Elizabeth Moen poses for a portrait insider her home on Friday, July 21. Moen is a musical artist based in Iowa City, who has been featured in festivals ranging from Mission Creek to 80/35 in Des Moines. She made her start in Iowa City years ago, and she has previously worked at Short's on Clinton St. where she played live music. (Ben Smith/The Daily Iowan)

Two of Iowa City’s favorite acts came together for a Mission Creek performance at the Englert theatre


Two of Iowa City’s favorite musical acts, The Weepies and Elizabeth Moen, jined for an intimate night at the Englert.

By Troy Aldrich


The Englert, 221 E. Washington St., served as the first stop for The Weepies’ 10-year anniversary tour. The band members have evolved from vagabond road warriors to domesticated parents, and they have made the transition proudly.

“If you see me making funny faces, it’s me tamping down the dad jokes,” said Steve Tannen, the Weepies’ co-leader.

This was a moment that came after a flurry of on-stage humor that was well-received by the Englert audience. Tannen is now a father of three, and his relatively newly found lifestyle seemed to be a shell he couldn’t escape on stage, showing no displeasure to the crowd.

The duo settled in Iowa City five years ago, but they have seemingly hid from the spotlight of local music venues. This year’s set is the band’s first appearance at Mission Creek.

“It’s accessible but vital,” said Tannen in an interview. “It’s a nice start for the tour; if you forget something at home, you can just drive up Linn Street and get it.”

The Weepies are touring the 10th anniversary of their album, *Hideaway.* The album’s tour was put on hold when the band’s co-leader, Deb Talan, was diagnosed with breast cancer.

“These songs were all written and recorded more than 10 years ago,” Talan said. “It feels like somebody else wrote them.”

This served as a sort of explanation for the band’s quirky on-stage comments. The jokes and conversation that took place were space fillers during time spent tuning, searching, and adjusting capos.
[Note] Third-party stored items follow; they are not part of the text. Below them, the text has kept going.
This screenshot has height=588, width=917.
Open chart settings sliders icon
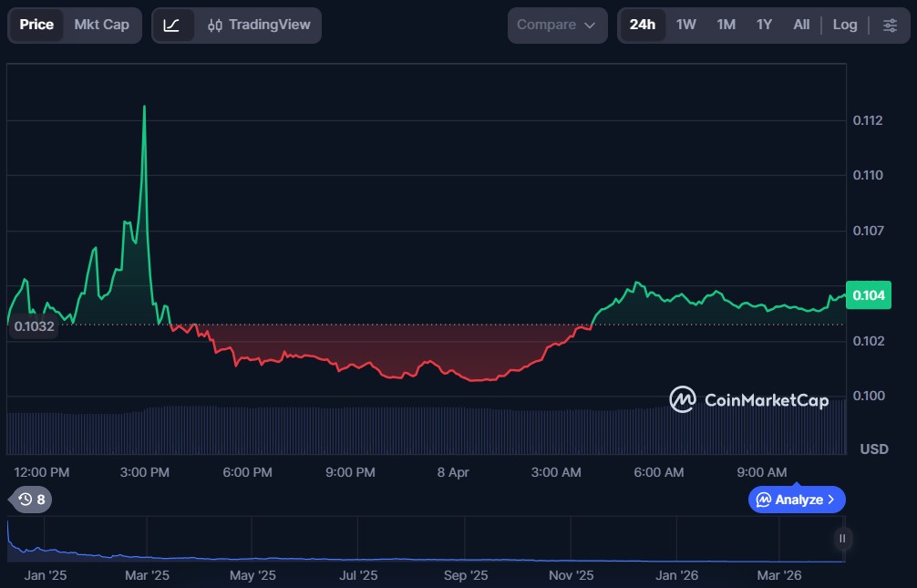tap(890, 25)
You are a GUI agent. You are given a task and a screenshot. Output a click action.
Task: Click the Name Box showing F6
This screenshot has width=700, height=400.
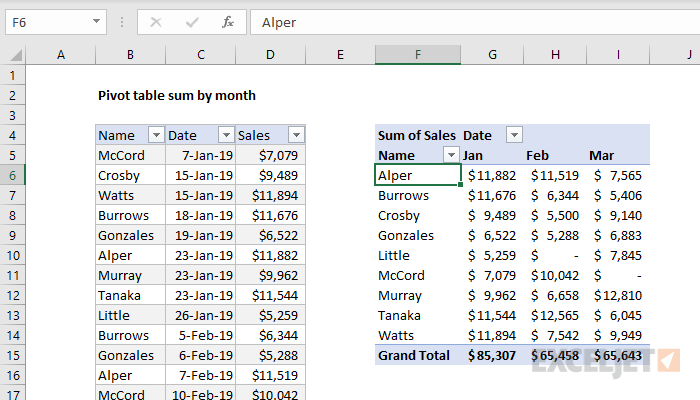click(x=45, y=21)
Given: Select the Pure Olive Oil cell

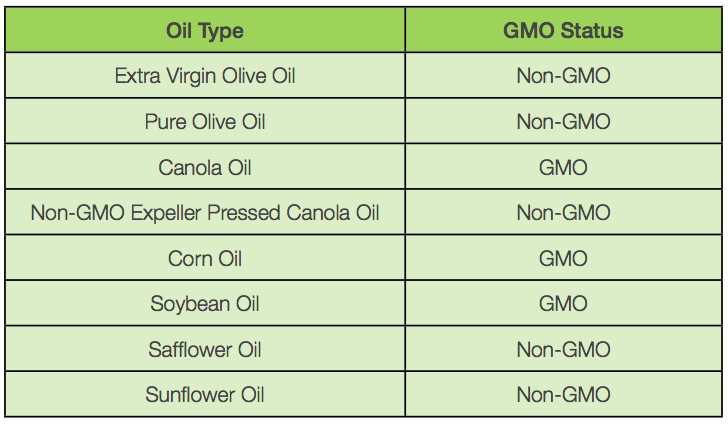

However, once the dust settled, it became clear that the band had been playing this music for decades. The harmonies Tannen and Talan produce can seemingly only be achieved by husband and wife.

Toward the end of the set, there was a back-and-forth that began to occur. As Tannen continued joking, blaming himself for sad lyrics and telling stories about the couple’s marriage, the audience experienced whiplash from chuckles that preceded every tune, and sad tunes announced as “Sadurday” tunes.

The Weepies managed to shake off the dust when closing out the set. As the music reached a climax, Tannen left his partner on the stage alone with bassist Dave Flower to kick off a two-part exit, consisting of tracks from their first album, *Happiness*.

The two tracks were followed by two on-stage kisses that left the Englert audience on its feet.

The Weepies’ set was paired with an opener who is an Iowa City native, Elizabeth Moen.

She performed her second Mission Creek set, bringing some of her new music to the stage in hopes of recording a new record.

“Here’s the scary part of the set where I try a bunch of new music,” Moen said. “If you like them, go buy my old record so I can record another album.”

She performed “Red,” “Matilda,” and “Planetarium,” all songs that she hopes will land on upcoming releases.

The new songs added a fresh flavor to Moen’s previous performances, which have consisted of music from her first two releases that Iowa City has became familiar with.